Sustainable Investing at TCI
At TCI, we offer a sustainable investment portfolio that investors can choose to use to align their values with their financial goals. Our approach primarily focuses on reducing exposure to greenhouse emissions and fossil fuel reserves. Additionally, TCI also incorporates other sustainability considerations, such as operational waste, factory farming, tobacco and toxic spills into the portfolio. We take a systematic approach that provides a high level of diversification, but also assign a sustainability score for all companies. We can then start excluding or penalizing companies that rank poorly and emphasizing companies with the higher sustainability scores.
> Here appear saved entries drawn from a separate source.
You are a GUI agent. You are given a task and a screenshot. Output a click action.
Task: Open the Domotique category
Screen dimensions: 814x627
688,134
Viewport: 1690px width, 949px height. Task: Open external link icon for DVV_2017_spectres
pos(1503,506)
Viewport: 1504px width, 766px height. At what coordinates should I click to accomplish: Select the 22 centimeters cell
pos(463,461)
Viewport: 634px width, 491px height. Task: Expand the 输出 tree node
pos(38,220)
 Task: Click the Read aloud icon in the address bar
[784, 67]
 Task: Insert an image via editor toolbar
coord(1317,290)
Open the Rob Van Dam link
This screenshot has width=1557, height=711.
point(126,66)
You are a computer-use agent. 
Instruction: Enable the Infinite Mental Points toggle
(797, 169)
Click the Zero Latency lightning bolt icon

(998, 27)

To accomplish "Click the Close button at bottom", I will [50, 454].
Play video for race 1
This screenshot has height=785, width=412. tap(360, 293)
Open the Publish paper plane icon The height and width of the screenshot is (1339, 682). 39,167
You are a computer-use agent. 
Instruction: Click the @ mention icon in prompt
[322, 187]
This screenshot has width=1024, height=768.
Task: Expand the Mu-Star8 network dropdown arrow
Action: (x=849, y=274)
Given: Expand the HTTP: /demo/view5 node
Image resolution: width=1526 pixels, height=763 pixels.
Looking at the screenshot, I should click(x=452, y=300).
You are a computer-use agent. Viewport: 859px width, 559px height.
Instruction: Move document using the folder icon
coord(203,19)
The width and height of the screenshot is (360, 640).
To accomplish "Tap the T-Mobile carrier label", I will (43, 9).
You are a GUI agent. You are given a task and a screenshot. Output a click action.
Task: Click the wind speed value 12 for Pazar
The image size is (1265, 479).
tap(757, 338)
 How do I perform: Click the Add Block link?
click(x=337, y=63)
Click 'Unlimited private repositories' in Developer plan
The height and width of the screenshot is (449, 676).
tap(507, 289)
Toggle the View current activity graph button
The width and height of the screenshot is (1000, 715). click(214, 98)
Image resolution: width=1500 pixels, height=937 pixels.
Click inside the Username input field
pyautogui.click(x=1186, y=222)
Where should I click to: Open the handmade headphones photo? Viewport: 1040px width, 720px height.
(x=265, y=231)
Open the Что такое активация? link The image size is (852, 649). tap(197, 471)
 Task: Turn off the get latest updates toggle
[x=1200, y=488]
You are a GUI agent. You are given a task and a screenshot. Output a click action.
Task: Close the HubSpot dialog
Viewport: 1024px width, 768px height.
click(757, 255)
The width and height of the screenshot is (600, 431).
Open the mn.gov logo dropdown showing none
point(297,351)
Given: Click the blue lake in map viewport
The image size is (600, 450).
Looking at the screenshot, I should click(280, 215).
TCI’s sustainability approach can help to fulfill SDGs: #3-Good Health and Well-Being, #6-Clean Water and Sanitation, #13-Climate Action, #14-Life below Water and #15-Life on Land.
No TCI blog is complete without mentioning the importance of diversification, low-cost funds, and making sure you are aligning your investment objectives with your long-term goals. There is a stark difference between a sustainable investment concentrated only on one specific piece of technology to reduce greenhouse gas emissions compared to a portfolio that takes various sustainability metrics into account when building a diversified mutual fund. There are also large price differences too, so please be mindful as you consider different funds and expense ratios.
While the SDGs have provided a fantastic framework and call for action in both the private sector as well as public to start considering these long-term goals, I want to see MORE companies adopting clear, actionable guidelines to work towards these goals. I’d also like to acknowledge that there’s no such thing as perfection. We’re looking for progress and dedicated commitment to move in the right direction. It’s idealistic to think every company is going to have a 0-emissions supply chain, and net zero impact on the environment, but working towards reducing emissions or cleaning up existing practices is critical as we look out into the future. So go out there, take a look at those Sustainable Development Goals, and maybe there are few things you can do to implement to help accomplish a few of those 17. I know I’m working on it!